Sbarco di migranti a Palermo, il più piccolo ha appena sei giorni

Di Redazione

È approdata questa mattina al porto di Palermo, accolta dalla task force coordinata dalla Prefettura, la nave Aquarius di Sos Mediterranee con a bordo 604 migranti soccorsi in questi giorni nel Canale di Sicilia, tra i quali 240 minori. I profughi provengono da Siria, Egitto, Mali, Costa d’Avorio, Guinea Bissau, Sudan, Marocco, Somalia, Eritrea, Senegal, Camerun, Nigeria, Liberia, Etiopia, Algeria, Ghana, Benin, Gambia, Yemen.

Pubblicità

Il primo a sbarcare sul molo palermitano dalla nave Aquarius, che ha portato 606 migranti, è stato un bimbo di appena 6 giorni. E’ un record per numero di minori quello dello sbarco odierno: ce ne sono 241, oltre 170 non sarebbero accompagnati, tra cui tantissimi bambini da pochi mesi a qualche anno.

A bordo anche 11 donne incinte e numerose persone ferite che sono state trasportate in barella. I migranti sono stati soccorsi in 36 ore in diverse operazioni di salvataggio. A parte i salvataggi di alcune centinaia di migranti, per gran parte maghrebini, questo è il primo grande sbarco di persone che provengono anche da zone di guerra e dell’Africa centrale (Siria, Egitto, Mali, Costa d’Avorio, Guinea Bissau, Sudan, Marocco, Somalia, Eritrea, Senegal, Camerun, Nigeria, Liberia, Etiopia, Algeria, Ghana, Benin, Gambia, Yemen) nell’ultimo mese.

E tra le persone sbarcate c'è anche un giovane che porta i segni di ferite da arma da fuoco e da machete, tra le 606 persone arrivate oggi a Palermo a bordo della nave Aquarius di Sos Méditeranée. Diversi naufraghi presentano sintomi di malnutrizione e appaiono provati dalla prolungata mancanza di cure.

Numerose donne di origine subsahariana hanno dichiarato di essere state ripetutamente vittime di violenze sessuali e di essere state imprigionate per diversi mesi. Cinquanta persone sono richiedenti asilo siriani in fuga dalla Libia, e tra questi intere famiglie con bambini e due donne incinte al nono mese di gravidanza.

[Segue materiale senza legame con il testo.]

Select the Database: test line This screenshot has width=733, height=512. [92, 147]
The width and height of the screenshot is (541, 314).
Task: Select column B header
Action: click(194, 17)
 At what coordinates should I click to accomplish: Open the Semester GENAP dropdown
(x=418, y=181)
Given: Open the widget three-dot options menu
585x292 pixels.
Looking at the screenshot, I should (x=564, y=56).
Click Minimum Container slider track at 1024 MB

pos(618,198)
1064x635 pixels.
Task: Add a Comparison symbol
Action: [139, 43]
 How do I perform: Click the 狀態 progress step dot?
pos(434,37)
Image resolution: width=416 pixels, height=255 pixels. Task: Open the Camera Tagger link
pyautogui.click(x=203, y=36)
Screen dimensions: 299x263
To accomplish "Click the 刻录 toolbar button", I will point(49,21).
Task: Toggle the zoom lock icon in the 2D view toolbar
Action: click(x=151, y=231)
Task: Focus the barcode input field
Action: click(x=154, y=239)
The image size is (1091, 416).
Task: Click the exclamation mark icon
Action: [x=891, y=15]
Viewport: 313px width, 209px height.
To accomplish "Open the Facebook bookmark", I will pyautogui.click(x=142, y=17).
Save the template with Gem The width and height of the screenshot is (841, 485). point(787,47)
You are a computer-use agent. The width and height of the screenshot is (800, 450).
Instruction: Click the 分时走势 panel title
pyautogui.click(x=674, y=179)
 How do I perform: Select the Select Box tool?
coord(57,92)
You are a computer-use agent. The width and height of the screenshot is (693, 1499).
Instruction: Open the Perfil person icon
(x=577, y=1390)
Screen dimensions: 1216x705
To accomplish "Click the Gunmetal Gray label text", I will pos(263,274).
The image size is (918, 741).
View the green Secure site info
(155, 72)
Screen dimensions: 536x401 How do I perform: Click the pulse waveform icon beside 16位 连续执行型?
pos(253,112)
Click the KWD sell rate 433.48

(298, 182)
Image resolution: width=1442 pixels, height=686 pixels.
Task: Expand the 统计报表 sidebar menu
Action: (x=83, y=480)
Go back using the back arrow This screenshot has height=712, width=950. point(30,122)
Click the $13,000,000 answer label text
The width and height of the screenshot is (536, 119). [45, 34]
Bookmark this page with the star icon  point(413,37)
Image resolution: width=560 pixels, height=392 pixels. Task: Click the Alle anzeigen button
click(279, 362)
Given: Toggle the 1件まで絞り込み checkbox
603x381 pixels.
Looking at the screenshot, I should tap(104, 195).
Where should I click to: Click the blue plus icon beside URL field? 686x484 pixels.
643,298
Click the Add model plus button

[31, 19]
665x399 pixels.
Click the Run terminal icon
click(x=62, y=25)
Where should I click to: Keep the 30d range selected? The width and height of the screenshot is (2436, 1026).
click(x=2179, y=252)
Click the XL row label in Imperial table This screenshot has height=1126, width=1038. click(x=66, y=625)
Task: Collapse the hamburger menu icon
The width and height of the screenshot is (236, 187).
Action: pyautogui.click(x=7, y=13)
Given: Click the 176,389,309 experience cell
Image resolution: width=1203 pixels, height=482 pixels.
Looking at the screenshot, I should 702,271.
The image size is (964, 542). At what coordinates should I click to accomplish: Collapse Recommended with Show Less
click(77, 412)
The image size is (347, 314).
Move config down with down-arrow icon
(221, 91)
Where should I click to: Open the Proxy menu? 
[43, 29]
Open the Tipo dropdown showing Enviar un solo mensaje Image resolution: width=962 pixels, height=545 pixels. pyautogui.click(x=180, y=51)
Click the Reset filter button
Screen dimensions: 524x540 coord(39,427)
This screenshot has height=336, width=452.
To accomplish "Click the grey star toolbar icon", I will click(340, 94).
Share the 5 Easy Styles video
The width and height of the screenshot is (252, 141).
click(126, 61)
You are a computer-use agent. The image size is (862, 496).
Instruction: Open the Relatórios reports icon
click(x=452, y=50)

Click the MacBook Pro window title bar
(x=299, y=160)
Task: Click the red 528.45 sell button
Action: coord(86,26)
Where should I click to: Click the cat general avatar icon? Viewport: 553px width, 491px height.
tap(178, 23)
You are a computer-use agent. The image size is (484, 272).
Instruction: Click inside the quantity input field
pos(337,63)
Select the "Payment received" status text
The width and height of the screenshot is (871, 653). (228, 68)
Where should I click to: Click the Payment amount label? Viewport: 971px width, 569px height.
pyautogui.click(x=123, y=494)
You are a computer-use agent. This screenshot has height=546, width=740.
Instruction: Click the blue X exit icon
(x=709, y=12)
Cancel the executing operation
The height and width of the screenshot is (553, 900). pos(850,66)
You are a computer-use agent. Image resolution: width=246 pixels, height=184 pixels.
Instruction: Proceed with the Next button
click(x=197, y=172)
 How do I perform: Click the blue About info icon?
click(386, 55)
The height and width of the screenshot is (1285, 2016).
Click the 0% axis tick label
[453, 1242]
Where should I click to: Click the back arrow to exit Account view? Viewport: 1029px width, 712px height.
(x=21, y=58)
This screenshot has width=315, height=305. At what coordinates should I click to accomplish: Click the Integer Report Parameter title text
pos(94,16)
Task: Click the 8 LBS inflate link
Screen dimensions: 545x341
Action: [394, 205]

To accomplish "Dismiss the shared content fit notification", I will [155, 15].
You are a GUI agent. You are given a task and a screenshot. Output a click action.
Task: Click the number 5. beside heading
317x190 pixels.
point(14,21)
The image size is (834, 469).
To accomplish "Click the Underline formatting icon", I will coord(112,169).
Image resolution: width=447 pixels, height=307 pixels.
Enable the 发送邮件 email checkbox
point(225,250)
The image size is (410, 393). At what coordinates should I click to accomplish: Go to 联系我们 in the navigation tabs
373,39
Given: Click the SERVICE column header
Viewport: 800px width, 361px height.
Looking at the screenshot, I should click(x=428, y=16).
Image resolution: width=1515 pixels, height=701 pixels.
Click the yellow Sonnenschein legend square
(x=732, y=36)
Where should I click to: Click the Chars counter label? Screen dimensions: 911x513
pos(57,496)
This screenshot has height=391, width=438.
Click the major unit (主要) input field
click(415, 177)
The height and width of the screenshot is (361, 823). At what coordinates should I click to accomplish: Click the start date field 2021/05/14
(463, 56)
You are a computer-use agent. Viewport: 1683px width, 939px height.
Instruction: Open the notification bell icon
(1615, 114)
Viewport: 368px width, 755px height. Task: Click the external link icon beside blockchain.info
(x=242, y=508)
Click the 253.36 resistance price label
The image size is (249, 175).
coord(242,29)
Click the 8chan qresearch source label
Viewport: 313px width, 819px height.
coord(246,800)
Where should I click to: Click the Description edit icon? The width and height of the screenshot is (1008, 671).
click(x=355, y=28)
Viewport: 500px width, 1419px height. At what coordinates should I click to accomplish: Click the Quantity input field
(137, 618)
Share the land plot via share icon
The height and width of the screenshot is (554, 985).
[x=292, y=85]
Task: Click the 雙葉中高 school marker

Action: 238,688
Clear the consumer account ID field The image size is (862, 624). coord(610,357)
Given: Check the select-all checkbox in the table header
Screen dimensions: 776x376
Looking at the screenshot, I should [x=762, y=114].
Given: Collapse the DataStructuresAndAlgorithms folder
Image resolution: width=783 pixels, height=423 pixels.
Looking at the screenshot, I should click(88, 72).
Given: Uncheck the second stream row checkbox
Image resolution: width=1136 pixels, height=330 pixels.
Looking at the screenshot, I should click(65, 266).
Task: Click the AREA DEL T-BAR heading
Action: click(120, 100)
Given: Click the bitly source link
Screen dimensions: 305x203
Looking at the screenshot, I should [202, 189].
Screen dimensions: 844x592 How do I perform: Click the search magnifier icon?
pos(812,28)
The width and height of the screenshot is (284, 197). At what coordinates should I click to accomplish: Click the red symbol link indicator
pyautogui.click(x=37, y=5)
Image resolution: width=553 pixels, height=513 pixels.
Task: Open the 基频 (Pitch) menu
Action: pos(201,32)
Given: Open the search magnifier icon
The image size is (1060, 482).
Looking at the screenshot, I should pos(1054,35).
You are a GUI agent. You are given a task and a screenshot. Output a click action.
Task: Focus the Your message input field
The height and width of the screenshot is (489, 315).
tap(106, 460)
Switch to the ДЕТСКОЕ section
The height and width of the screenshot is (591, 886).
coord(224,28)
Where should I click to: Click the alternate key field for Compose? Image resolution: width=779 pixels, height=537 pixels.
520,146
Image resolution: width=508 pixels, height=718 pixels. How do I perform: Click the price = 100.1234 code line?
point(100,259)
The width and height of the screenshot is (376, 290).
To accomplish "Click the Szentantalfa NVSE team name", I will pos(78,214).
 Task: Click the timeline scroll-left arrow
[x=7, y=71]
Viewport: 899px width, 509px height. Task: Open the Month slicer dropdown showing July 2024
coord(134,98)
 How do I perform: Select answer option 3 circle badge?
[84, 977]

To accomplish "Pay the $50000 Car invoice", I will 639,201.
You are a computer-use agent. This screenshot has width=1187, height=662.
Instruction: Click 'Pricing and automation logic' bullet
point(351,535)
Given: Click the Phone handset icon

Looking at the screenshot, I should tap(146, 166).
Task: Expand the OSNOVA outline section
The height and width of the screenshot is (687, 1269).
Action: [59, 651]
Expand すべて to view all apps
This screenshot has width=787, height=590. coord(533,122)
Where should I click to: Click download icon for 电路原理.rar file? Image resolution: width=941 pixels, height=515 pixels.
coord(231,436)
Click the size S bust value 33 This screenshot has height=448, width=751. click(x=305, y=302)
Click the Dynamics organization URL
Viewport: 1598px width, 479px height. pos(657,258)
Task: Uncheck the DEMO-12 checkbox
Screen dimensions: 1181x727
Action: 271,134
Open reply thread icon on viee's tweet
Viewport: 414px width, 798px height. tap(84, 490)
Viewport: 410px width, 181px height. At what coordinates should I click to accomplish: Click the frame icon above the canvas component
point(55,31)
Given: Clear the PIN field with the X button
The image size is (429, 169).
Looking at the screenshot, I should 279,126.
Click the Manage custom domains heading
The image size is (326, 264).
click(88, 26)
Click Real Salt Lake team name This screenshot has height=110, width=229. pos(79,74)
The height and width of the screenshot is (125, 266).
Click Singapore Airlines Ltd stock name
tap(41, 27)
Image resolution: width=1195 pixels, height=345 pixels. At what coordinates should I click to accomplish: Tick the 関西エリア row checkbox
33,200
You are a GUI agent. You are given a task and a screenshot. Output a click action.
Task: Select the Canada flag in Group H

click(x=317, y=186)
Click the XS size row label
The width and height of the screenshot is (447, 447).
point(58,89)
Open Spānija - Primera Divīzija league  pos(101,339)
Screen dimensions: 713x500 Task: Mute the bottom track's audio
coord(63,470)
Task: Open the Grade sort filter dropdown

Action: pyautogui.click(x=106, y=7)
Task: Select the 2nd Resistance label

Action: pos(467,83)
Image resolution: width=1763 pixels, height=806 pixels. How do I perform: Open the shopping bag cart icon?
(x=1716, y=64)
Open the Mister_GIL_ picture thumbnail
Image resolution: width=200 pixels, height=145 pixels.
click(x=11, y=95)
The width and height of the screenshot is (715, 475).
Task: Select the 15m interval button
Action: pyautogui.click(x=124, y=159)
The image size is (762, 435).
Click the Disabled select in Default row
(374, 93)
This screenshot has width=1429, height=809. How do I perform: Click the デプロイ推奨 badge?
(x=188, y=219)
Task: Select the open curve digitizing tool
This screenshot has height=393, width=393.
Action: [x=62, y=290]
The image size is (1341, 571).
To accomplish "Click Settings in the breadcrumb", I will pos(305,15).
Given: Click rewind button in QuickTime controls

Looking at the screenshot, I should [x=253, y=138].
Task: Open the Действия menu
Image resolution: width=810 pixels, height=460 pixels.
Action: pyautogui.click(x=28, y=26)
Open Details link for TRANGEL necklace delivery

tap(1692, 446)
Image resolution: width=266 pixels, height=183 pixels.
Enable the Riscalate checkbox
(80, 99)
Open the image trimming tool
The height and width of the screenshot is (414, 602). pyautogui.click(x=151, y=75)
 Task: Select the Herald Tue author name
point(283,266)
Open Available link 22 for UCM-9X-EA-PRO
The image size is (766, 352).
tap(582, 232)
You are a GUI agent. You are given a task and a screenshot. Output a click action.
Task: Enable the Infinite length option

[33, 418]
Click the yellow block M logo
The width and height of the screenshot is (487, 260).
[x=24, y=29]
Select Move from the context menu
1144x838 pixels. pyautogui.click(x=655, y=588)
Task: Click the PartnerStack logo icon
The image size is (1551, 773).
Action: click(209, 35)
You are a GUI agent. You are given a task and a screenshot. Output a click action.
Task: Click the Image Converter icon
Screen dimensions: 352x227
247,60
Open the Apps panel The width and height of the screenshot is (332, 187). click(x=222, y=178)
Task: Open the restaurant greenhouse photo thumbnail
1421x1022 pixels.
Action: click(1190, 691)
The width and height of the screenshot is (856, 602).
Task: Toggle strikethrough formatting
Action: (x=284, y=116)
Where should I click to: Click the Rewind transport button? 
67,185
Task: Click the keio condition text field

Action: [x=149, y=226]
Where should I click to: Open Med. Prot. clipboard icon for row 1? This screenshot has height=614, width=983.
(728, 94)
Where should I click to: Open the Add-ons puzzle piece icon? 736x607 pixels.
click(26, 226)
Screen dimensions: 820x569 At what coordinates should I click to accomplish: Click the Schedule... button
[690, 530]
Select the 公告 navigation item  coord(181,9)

«Siamo fuggiti dalla Siria e siamo arrivati in Libia nel 2012. Ho lavorato nel settore delle costruzioni. Ma presto in questo Paese tutto è diventato caotico, non ci sono più soldi, né lavoro. Tutto ormai ruota intorno al racket e al traffico di esseri umani» ha spiegato un siriano ai volontari della ong.